Face au plan à 100 milliards d’euros jugé à côté de la plaque, le secrétaire national du PCF Fabien Roussel a lancé, lundi, une campagne pour « l’emploi, le pouvoir d’achat, le climat ».
Le PCF entre en campagne. Pas une campagne
électorale, mais « d’actions et de propositions », a annoncé, lundi, son
secrétaire national, Fabien Roussel, lors d’une conférence de presse place du
Colonel-Fabien. « Emploi, pouvoir d’achat, climat : même combat ! » lance
le député du Nord en fustigeant un plan de relance gouvernemental qui fait
l’impasse sur ces préoccupations. « Quand 560 milliards d’euros
sont mis sur la table (460 milliards de plan de soutien et
100 milliards de relance – NDLR), cela doit se concrétiser par une
politique qui donne confiance dans l’avenir. Or c’est tout l’inverse qui se
produit », constate-t-il. Alors que, quelques minutes auparavant, le
premier ministre Jean Castex invitait les entreprises à une « totale
mobilisation » depuis l’usine BIC de Montévrain (Seine-et-Marne),
Fabien Roussel dénonce l’absence de « contraintes et de règles » : « On
en arrive à des situations incroyables où Renault touche 4,5 milliards
d’euros, licencie et se désengage de certains de ses sous-traitants comme les
Fonderies du Poitou ». « Maintenant, on veut des actes », assure le
député qui, pour en obtenir, appelle à la mobilisation sur le Web comme dans la
rue.
Le PCF a ainsi lancé, ce lundi, une
plateforme numérique collaborative (1). « C’est une démarche citoyenne que
nous voulons engager pour construire avec ceux qui se mobilisent sur le
terrain, les ONG, les jeunes pour le climat, les responsables syndicaux, les
salariés en lutte, les associations… » poursuit, le parlementaire. Et
c’est son projet intitulé « la France en commun » (du nom de celui défendu en
2017) que le PCF met en débat sur sa plateforme autour de 17 thématiques
(industrie, démocratie, écologie…). Ces dernières déclinent à la fois des « mesures
d’urgence exceptionnelles » pour faire face à la crise, à l’instar
d’un plan « d’investissement massif » dans la santé, mais
aussi une série de propositions structurelles comme la réduction du temps de
travail, l’interdiction des licenciements boursiers, la relocalisation des
productions, la création d’un pôle public bancaire et financier, ou encore une
réforme fiscale d’ampleur. Sur chacun des sujets, les internautes sont invités
à contribuer en postant leurs propositions, leurs avis, mais aussi en
partageant sur les réseaux sociaux. Cette « agora numérique » pourrait
faire des petits localement, espère Julia Castanier, en charge de la
communication. Elle donnera en tout cas lieu à une série de 17 émissions avec
des spécialistes pour faire la synthèse des échanges.

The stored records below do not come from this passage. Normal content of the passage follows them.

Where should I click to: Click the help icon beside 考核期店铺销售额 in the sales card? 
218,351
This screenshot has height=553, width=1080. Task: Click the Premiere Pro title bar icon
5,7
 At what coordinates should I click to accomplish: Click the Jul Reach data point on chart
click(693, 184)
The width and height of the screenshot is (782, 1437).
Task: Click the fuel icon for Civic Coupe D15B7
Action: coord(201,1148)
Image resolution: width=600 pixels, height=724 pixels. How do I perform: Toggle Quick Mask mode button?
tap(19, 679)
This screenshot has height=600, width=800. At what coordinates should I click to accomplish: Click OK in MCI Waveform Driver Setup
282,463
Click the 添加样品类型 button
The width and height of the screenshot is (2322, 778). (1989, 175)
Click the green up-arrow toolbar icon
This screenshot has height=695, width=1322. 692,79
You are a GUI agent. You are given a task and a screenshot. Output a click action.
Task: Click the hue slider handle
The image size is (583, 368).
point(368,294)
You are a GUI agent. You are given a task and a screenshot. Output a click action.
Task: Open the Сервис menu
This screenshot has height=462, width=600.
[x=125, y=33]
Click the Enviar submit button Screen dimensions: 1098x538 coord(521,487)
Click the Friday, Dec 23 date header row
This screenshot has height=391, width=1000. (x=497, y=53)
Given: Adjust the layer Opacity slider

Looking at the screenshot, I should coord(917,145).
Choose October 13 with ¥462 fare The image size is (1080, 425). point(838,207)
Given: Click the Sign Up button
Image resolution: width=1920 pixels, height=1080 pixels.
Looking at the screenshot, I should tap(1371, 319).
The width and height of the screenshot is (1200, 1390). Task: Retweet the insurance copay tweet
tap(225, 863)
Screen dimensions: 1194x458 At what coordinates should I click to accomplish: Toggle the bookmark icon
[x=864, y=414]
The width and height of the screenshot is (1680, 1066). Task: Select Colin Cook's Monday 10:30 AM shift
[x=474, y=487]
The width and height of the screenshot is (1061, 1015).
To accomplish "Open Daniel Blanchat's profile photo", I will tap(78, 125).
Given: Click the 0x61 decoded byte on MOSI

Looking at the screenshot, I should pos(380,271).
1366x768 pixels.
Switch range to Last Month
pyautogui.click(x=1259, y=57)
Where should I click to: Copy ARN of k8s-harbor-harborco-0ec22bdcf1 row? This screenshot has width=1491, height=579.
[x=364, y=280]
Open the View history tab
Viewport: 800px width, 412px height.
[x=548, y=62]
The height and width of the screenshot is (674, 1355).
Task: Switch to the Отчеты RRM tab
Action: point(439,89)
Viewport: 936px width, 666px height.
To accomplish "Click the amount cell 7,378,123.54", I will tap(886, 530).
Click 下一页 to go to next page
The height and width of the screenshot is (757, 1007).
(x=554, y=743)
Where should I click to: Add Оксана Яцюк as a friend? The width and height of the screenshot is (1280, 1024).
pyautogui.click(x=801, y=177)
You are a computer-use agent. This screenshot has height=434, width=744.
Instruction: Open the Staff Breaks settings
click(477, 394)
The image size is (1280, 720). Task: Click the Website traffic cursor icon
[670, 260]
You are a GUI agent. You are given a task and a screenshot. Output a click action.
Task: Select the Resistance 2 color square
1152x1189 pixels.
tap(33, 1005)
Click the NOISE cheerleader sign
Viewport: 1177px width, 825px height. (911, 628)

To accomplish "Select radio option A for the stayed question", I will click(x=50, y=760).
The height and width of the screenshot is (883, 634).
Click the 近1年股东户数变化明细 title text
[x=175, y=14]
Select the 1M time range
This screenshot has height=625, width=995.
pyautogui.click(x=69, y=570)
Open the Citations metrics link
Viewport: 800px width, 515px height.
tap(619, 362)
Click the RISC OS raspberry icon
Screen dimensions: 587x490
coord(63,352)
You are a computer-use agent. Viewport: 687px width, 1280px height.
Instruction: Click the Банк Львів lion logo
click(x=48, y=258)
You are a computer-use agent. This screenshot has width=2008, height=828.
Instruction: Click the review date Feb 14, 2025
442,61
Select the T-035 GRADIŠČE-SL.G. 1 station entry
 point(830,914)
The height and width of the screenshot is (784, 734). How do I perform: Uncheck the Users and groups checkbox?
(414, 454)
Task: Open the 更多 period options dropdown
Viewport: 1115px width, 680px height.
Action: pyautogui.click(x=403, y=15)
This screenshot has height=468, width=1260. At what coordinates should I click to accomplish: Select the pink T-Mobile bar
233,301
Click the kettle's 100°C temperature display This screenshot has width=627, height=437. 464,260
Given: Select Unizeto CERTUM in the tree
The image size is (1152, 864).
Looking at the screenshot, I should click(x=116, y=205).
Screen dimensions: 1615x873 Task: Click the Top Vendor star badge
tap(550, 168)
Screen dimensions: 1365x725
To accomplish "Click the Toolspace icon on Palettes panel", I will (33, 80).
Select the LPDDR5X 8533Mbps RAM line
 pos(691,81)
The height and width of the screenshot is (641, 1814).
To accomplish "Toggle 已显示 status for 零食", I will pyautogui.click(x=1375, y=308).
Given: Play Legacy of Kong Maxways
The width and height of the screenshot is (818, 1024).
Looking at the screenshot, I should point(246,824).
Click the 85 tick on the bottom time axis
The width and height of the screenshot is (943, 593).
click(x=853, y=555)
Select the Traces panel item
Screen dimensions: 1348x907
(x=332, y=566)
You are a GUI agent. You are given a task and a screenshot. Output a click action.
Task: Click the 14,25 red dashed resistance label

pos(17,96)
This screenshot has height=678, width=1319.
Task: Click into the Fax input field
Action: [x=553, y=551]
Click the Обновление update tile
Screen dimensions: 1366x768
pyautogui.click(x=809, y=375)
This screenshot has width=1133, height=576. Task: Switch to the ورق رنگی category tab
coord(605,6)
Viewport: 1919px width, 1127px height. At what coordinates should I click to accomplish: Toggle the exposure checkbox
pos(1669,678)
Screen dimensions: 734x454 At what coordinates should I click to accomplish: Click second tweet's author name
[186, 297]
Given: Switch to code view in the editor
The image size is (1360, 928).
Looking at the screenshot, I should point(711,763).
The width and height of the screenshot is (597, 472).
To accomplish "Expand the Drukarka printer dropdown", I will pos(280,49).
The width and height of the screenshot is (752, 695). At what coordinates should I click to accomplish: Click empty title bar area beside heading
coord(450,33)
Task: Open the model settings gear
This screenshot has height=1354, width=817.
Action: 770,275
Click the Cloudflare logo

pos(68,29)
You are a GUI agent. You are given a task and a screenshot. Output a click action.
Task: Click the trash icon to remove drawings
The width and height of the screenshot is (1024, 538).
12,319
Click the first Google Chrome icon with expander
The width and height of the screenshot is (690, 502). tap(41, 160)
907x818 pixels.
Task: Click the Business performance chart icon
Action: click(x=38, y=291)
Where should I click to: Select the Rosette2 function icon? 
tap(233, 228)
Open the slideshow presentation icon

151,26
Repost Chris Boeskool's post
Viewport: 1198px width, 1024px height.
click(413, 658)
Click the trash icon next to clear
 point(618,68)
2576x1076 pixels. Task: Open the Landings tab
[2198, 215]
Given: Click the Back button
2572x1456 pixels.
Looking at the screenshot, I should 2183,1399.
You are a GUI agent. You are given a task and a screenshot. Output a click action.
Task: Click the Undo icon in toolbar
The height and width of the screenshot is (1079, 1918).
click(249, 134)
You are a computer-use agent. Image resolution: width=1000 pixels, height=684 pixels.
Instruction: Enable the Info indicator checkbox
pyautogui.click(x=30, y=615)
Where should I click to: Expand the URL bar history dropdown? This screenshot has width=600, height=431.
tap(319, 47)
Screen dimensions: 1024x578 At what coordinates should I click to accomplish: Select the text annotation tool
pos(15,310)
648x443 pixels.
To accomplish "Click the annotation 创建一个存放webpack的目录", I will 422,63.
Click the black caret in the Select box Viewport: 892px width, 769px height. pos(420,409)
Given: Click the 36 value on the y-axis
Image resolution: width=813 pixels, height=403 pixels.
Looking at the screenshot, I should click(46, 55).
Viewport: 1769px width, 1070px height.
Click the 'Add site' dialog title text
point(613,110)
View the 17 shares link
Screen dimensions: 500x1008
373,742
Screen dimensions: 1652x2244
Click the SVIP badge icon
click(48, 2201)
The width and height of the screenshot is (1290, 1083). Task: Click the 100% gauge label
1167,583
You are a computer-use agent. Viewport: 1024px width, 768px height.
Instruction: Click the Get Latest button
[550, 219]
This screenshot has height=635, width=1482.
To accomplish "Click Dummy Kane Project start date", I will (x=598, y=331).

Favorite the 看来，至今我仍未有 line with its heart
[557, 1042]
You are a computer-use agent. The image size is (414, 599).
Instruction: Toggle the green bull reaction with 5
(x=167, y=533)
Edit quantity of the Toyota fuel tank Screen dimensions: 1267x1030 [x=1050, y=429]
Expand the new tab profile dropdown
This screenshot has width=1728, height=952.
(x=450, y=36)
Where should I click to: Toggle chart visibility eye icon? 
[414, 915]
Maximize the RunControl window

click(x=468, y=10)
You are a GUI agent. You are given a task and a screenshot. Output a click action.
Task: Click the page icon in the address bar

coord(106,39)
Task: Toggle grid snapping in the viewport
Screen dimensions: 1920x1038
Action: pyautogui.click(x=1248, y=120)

La mobilisation ne restera cependant pas
virtuelle : le 10 octobre, les communistes appellent à des rassemblements
devant les préfectures pour « demander au gouvernement des actes
concrets dans le cadre du plan de relance pour sauver là une usine, là des
emplois, là un service d’urgences ». « La priorité pour nous, c’est de faire
des propositions, mais c’est aussi de construire avec les personnes concernées
les actions, les mobilisations pour que ça change », détaille l’élu du
Nord qui a multiplié les visites aux salariés menacés, ces dernières semaines.
À l’instar de ceux de Verallia, une entreprise de bouteilles en verre qui « symbolise
le fait que le plan de relance ne sert à rien sauf à continuer de détruire
notre outil productif ». Des luttes et des propositions qui
alimenteront également les projets régionaux auxquels travaille la formation,
qui désignera ses chefs de file pour le scrutin de mars 2021 à la mi-octobre.